We'd like to think our environmental performance and our sense of social equity contribute to what Kiwis see as our sustainability credentials. Our commitment to supporting our most vulnerable households is a sustainability goal, as was our decision to become a zero carbon business last year.
We're looking at our business holistically and challenging ourselves to ensure every action we take is sustainable. Our actions must deliver good things for the planet and for society and, importantly, create value for our shareholders, our customers and the communities we work in. Value for all is important as, if we don't turn a profit, we can't achieve any of the goals we're setting ourselves.
What the Better Futures report shows is that sustainability and profitability are inextricably linked.
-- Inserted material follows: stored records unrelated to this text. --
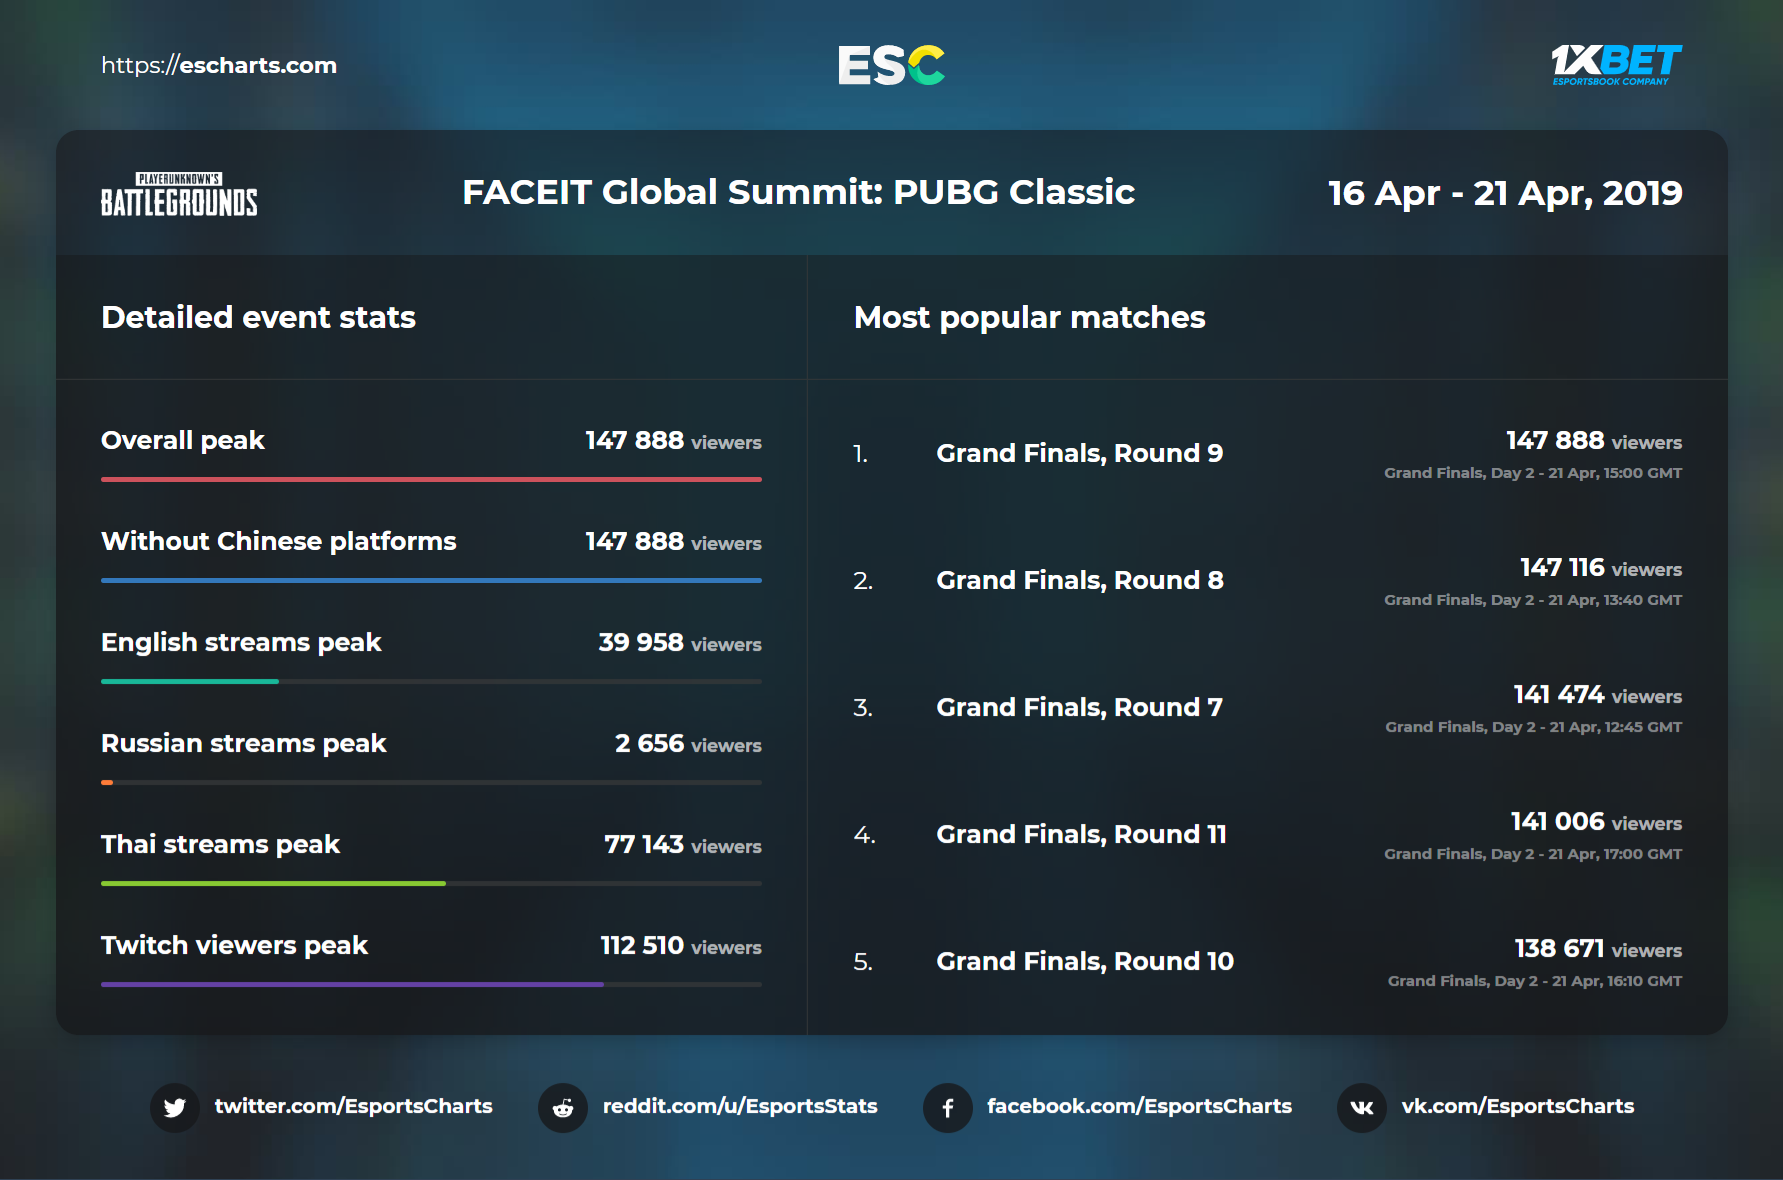Select Grand Finals, Round 8 match

click(x=1079, y=581)
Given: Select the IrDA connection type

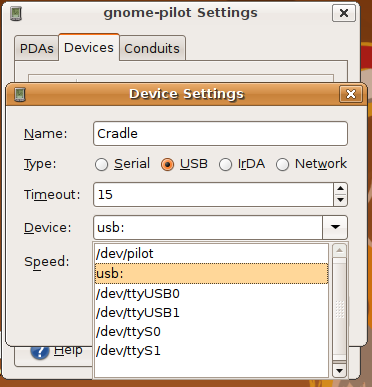Looking at the screenshot, I should point(225,164).
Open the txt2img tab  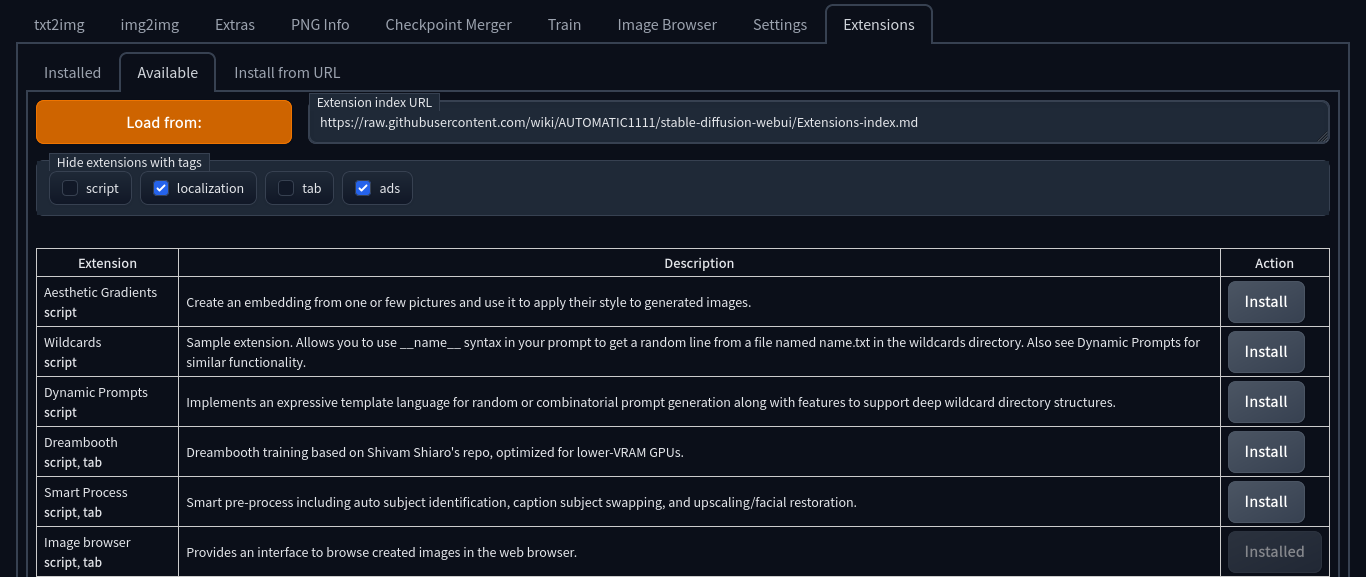[59, 24]
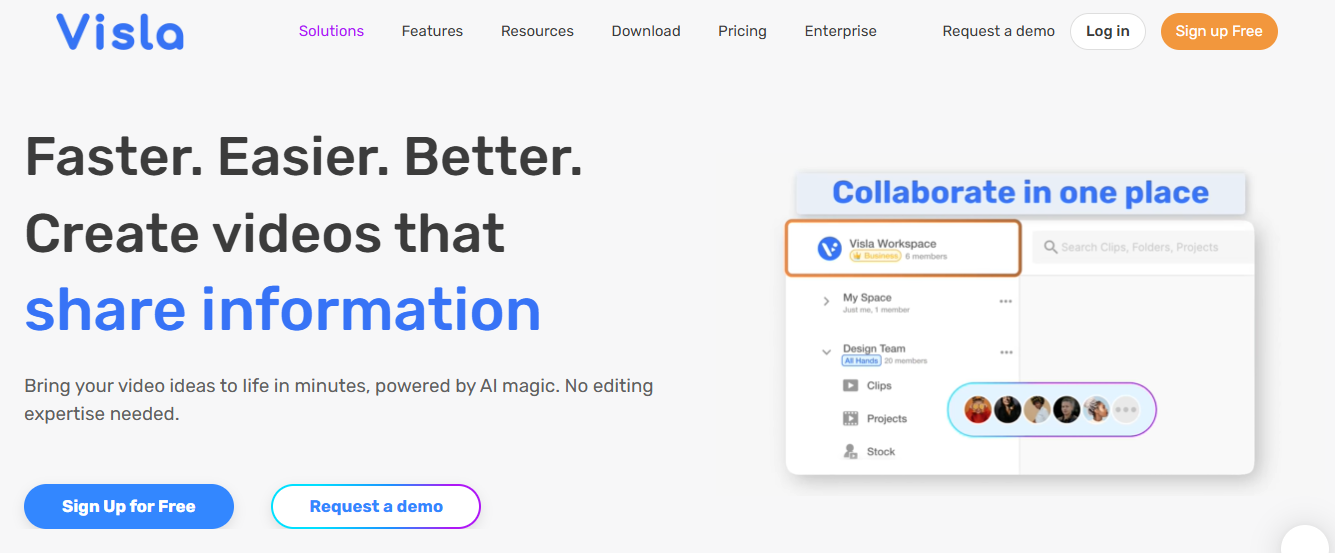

This echoes the sentiment of Larry Fink, Chairman of BlackRock, the world's largest investment management firm which has become renowned for using its economic clout to advance sustainability.
Larry sent a very clear message to the world's CEOs last month that businesses needed to do much better in addressing social and economic issues. He reiterated his strongly held view that purpose ultimately drives profits, words that all New Zealand businesses would be wise to remember.
He also warned against using purpose as a tagline or marketing campaign. Colmar Brunton's research shows Kiwis are acutely aware of greenwashing by businesses, so those that pay lip service to sustainability will ultimately be punished.
Instead, we're learning that real, authentic purpose is a driver of long-term business success. It brings employees, companies and communities together. It discourages or prevents unethical decisions and encourages businesses to operate in a way that has a broad, positive impact for the good of all. This behaviour ultimately makes businesses more enjoyable places to be and ones consumers want to engage with.
We can build on the big changes we've seen last year, from the high-profile ban on microbeads and single-use plastic bags, and start tackling some of the bigger and knottier issues we face as a country.
Moreover, businesses have the opportunity as leaders and catalysts in these efforts, not because it's great for soundbites but because without purpose, they won't succeed in an era where consumers, customers and citizens hold the balance of information and balance of power.